てか、ほとんどが〈猛毒ダケ〉なんだけど。〈偽猛毒ダケ〉なんて二本しかないんだけど………。
回りに山菜もないし、戻って本当に食べれるか聞こう。
その前に森の奥をジッと見る。ついでに索敵スキルも使用してずっとこっちを観察するように見てくる視線の主を探すが、見つからない。敵意は感じられないから、本当に観察してるだけか?それとも油断させといてとかじゃないよな?敵意があれば『龍擊』でも放って炙り出すけど、流石に敵意の何のを攻撃するのは躊躇われる。気にはなるが見つからないのはしょうがない、一度戻ろう。そう思い、森の外に行こう振り向くと、そいつは木の枝から垂れ下がってきた。
森を出て皆が寛いでる所に戻った。
「お帰り~どうだった?」
「ただいま、まあ、ボチボチかな~これ食べれる?」
そう言いながら箱いっぱいな〈猛毒ダケ〉と二本だけ入った〈偽猛毒ダケ〉を取り出してリン姉に見せる。
「……こっちは無理かな~でも解毒薬の原料になるからもらっていい?」
「いいよ、じゃあこっちは?」
「ありがとう、こっちは食べれるよ」
「分かった、ありがとう」
「いいえ~」
〈猛毒ダケ〉は案の定食べれないらしいが解毒薬の原料になるらしいから持って帰って良かったな、それにこの〈偽猛毒ダケ〉は食べれるらしいから、美味しくいただこう。

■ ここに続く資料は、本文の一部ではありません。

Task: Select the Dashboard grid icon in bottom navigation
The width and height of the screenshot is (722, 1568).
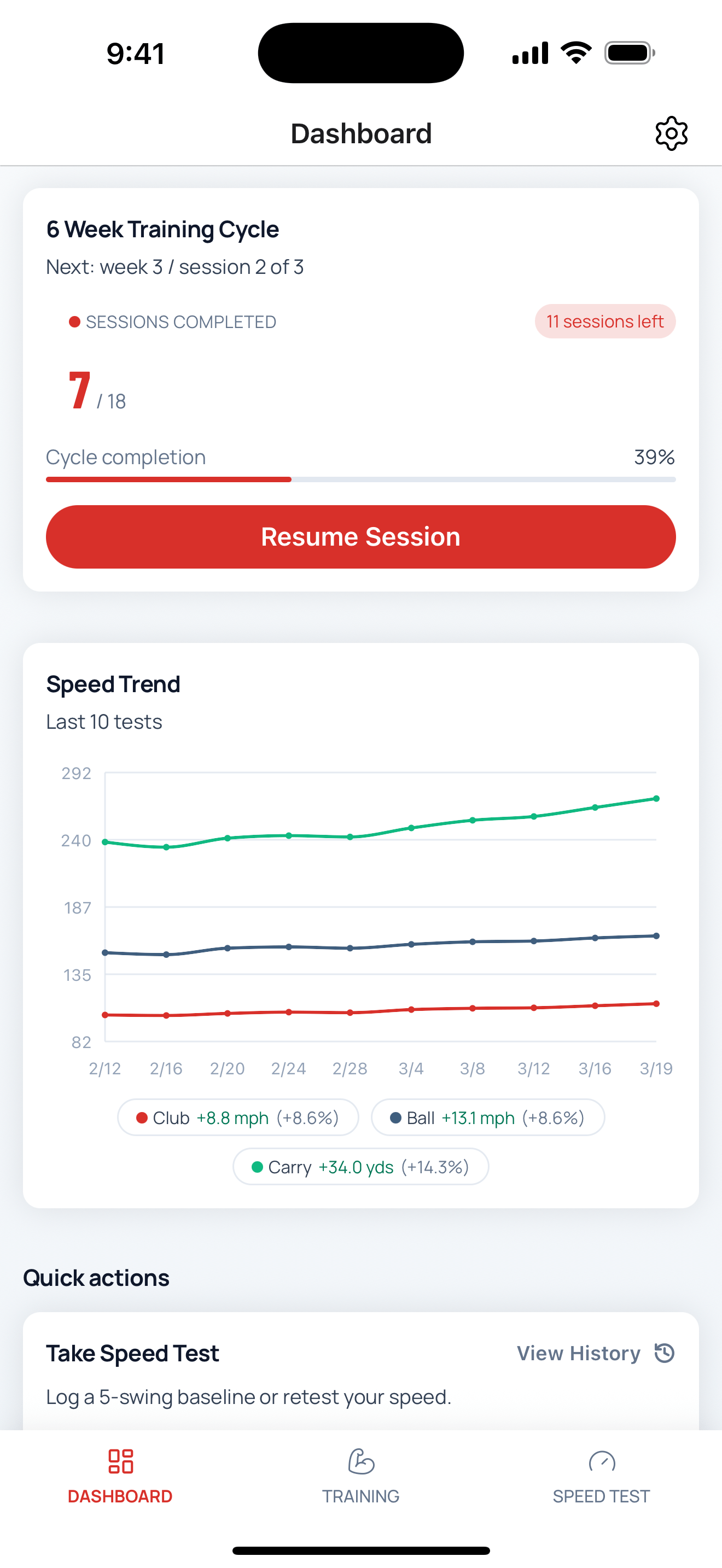Action: (119, 1462)
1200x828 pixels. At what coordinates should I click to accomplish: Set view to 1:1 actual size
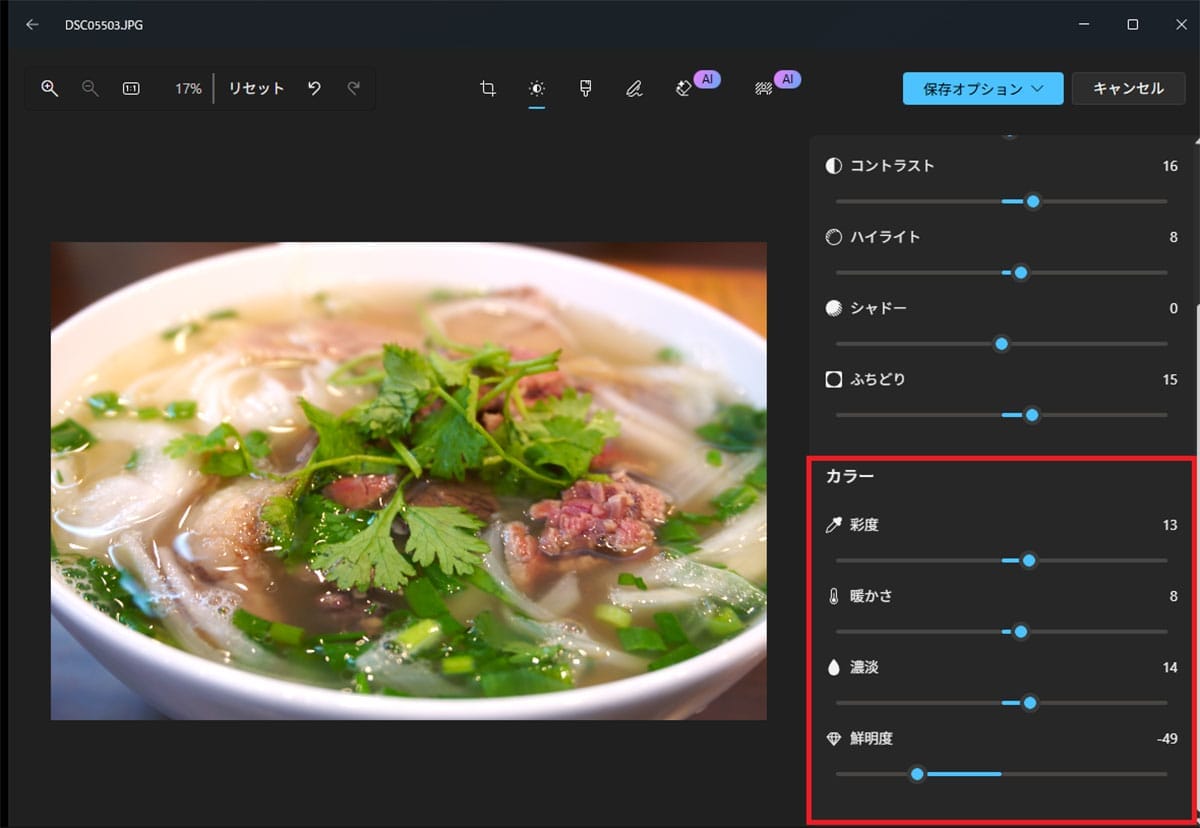pos(131,88)
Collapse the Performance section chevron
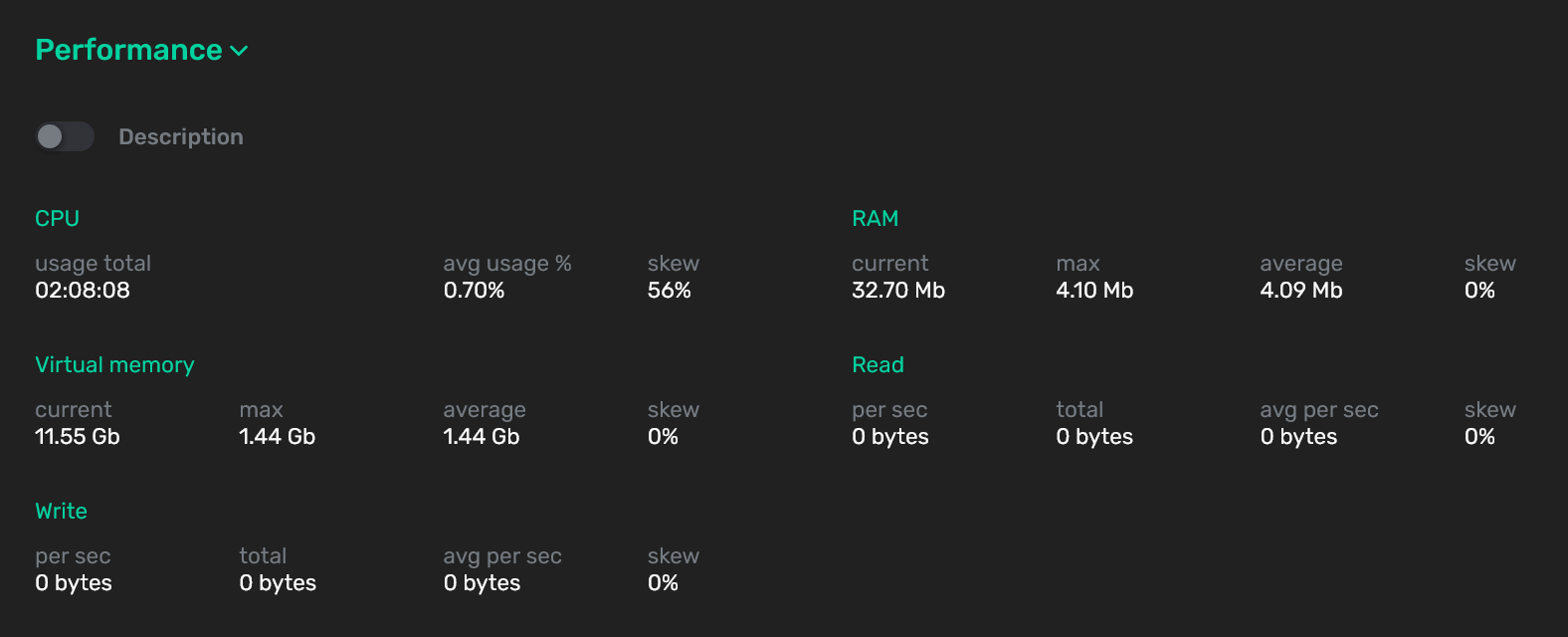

「さっきからすっごく気になっているんだけど、その子は?」
「さっき森でゲットした、ミドーだよ」
「へ~あんまり怖い顔してないね」
「だよね~蜘蛛だからもっと怖い見た目かと思ったんだけど、ぬいぐるみみたいで可愛いでしょ?」
「そうだね~よろしくね」
体長三十センチほどの円らな瞳のミドーを持ち上げる。
ミドーはリン姉に返事をする様に黄緑色に黒色の模様の入った前足を挙げた。
話を聞いたユッコ達もやってきてそれぞれ挨拶していき、ぬいぐるみの様に抱かれていくミドーを羨まし気に見つめた後、車に乗り込み、アクセルを踏みゆっくりと加速させて、街道を走らせて行った。
ルームミラーでユッコの膝の上で寛ぐミドーを度々見ながら。